Perfil Epidemiológico da Incidência de Câncer no Brasil e Regiões: Estimativas para o Triênio 2026-2028
Luís Felipe Leite Martins, Gabriela Villaça Chaves, Júlio Fernando Pinto Oliveira, Leonardo Borges Lopes de Souza, Paulo Chagas Neto, Flávia Nascimento de Carvalho, Gisele Moledo de Vasconcelos, Maria Beatriz Kneipp Dias, Márcia Sarpa de Campos Mello
Abstract
Introdução: O câncer é um dos principais problemas sociais e econômicos do século XXI, com repercussões para indivíduos, famílias, comunidades e sistemas de saúde. As estimativas do número de casos novos de câncer são indispensáveis para subsidiar a formulação de políticas públicas em saúde e orientar a adequada alocação de recursos destinados à prevenção, ao diagnóstico oportuno e ao tratamento. Objetivo: Estimar e descrever a incidência de câncer no país, Regiões geográficas e Unidades da Federação, por sexo, para o triênio 2026-2028. Método: As informações foram extraídas do Sistema de Informação sobre Mortalidade e dos Registros de Câncer de Base Populacional. Foram estimados os casos novos e suas respectivas taxas de incidência pelos modelos de predição tempo linear ou pela razão de incidência e mortalidade. Resultados: São esperados 781 mil casos novos de câncer por ano no triênio. Excetuando o câncer de pele não melanoma, ocorrerão 518 mil casos novos. Os cânceres de mama feminina e próstata se destacam como os mais frequentes, respondendo, cada um, por aproximadamente 15,0% das novas ocorrências. Em seguida, figuram os cânceres de cólon e reto (10,4%), traqueia, brônquio e pulmão (6,8%), estômago (4,4%) e colo do útero (3,7%).
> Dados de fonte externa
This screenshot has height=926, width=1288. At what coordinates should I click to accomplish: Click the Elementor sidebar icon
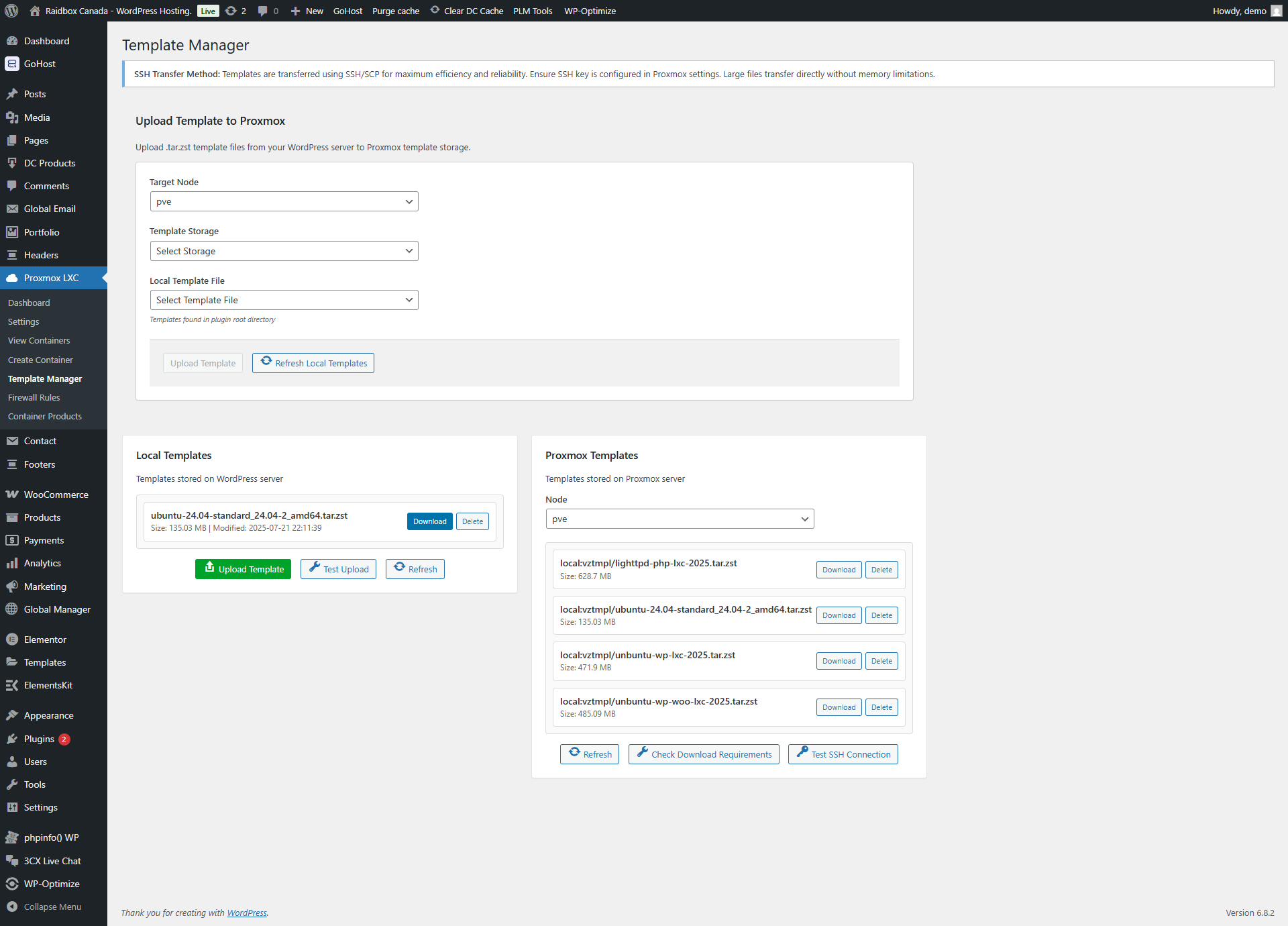coord(12,639)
Conclusão: As estimativas de incidência de câncer confirmam a alta carga da doença no Brasil e as desigualdades regionais, com transição entre tumores relacionados ao envelhecimento e à vulnerabilidade social. Destacam-se o aumento de tumores de cólon e reto e a retomada do crescimento do pulmão, reforçando a necessidade de prevenção, rastreamento e fortalecimento dos registros.